- [Data records]:
╭──

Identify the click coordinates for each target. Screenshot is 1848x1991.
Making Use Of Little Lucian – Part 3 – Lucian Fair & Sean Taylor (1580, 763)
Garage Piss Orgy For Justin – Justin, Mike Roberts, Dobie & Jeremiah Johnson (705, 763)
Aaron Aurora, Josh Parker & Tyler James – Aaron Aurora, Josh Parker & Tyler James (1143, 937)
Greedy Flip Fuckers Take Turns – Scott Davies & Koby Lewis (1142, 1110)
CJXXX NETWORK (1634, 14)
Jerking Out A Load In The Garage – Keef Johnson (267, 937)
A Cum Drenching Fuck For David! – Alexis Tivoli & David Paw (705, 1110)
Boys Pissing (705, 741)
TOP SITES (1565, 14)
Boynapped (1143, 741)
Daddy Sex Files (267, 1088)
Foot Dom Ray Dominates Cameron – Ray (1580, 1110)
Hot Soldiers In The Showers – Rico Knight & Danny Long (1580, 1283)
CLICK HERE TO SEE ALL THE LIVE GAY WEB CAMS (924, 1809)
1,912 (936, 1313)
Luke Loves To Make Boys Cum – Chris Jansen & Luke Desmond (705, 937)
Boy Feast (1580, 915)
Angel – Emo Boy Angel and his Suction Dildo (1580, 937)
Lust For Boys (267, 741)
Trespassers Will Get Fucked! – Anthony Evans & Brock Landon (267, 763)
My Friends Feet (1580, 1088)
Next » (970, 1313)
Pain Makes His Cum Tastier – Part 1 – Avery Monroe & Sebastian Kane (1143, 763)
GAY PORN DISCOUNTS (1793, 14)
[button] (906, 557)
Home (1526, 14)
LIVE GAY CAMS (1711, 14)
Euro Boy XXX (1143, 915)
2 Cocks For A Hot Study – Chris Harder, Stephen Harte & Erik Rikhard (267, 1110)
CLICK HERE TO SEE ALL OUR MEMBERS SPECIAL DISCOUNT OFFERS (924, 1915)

╰──

Your task is to return each line of the data above that contains the string "Part".

Making Use Of Little Lucian – Part 3 – Lucian Fair & Sean Taylor (1580, 763)
Pain Makes His Cum Tastier – Part 1 – Avery Monroe & Sebastian Kane (1143, 763)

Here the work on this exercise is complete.